> **INPUT ROWS**
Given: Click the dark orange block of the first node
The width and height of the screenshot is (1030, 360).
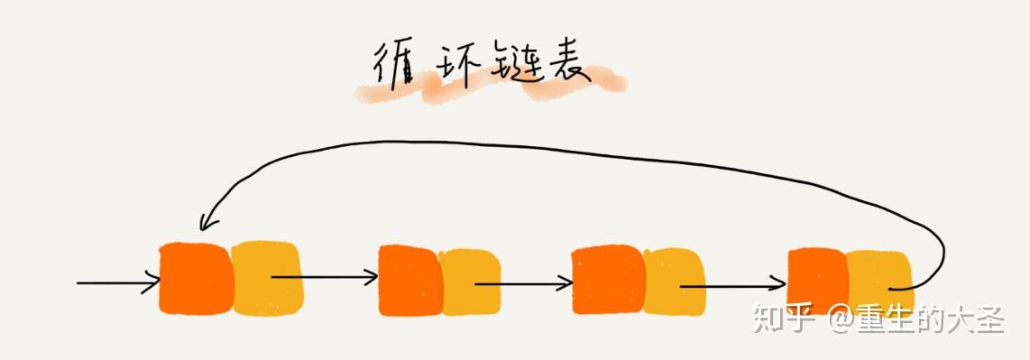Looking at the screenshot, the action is (x=194, y=278).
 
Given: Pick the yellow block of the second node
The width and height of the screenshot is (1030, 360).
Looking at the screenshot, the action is (x=471, y=282).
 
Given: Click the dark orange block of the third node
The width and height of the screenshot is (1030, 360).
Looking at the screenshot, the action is (x=606, y=281).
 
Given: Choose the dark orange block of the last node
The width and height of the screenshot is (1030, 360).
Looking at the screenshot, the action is (x=817, y=281).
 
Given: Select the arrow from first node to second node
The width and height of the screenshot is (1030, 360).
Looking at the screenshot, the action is (x=325, y=277).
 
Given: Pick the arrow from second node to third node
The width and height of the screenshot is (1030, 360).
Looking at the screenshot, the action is (x=523, y=283).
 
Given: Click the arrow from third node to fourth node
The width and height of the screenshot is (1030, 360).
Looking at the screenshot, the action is (x=731, y=285).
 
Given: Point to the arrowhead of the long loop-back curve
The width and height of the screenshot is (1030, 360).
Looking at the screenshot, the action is (x=207, y=221).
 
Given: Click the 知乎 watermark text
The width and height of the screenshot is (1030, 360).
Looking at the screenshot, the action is (x=785, y=318).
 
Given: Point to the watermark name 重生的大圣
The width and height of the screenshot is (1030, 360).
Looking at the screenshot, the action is (x=938, y=318).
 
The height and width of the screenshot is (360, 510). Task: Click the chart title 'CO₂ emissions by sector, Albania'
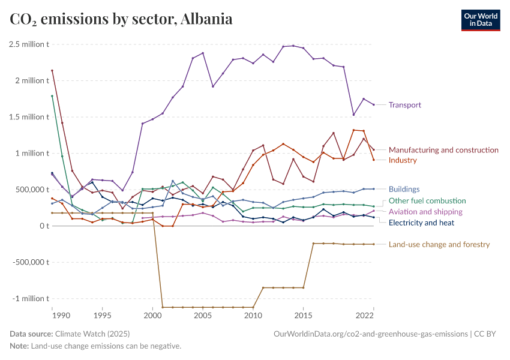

> **WORK INSTRUCTIONS**
Update the listing above, replacing every "dark orange" with "crimson" and keeping everything else the same. Leave the pictures out of your answer.

> **REPLY**
Given: Click the crimson block of the first node
The width and height of the screenshot is (1030, 360).
Looking at the screenshot, the action is (x=194, y=278).
 
Given: Pick the yellow block of the second node
The width and height of the screenshot is (1030, 360).
Looking at the screenshot, the action is (x=471, y=282).
 
Given: Click the crimson block of the third node
The width and height of the screenshot is (1030, 360).
Looking at the screenshot, the action is (x=606, y=281).
 
Given: Choose the crimson block of the last node
The width and height of the screenshot is (1030, 360).
Looking at the screenshot, the action is (x=817, y=281).
 
Given: Select the arrow from first node to second node
The width and height of the screenshot is (1030, 360).
Looking at the screenshot, the action is (x=325, y=277).
 
Given: Pick the arrow from second node to third node
The width and height of the screenshot is (1030, 360).
Looking at the screenshot, the action is (x=523, y=283).
 
Given: Click the arrow from third node to fourth node
The width and height of the screenshot is (1030, 360).
Looking at the screenshot, the action is (x=731, y=285).
 
Given: Point to the arrowhead of the long loop-back curve
The width and height of the screenshot is (1030, 360).
Looking at the screenshot, the action is (x=207, y=221).
 
Given: Click the 知乎 watermark text
The width and height of the screenshot is (1030, 360).
Looking at the screenshot, the action is (x=785, y=318).
 
Given: Point to the watermark name 重生的大圣
The width and height of the screenshot is (1030, 360).
Looking at the screenshot, the action is (x=938, y=318).
 
The height and width of the screenshot is (360, 510). Task: Click the chart title 'CO₂ emissions by sector, Albania'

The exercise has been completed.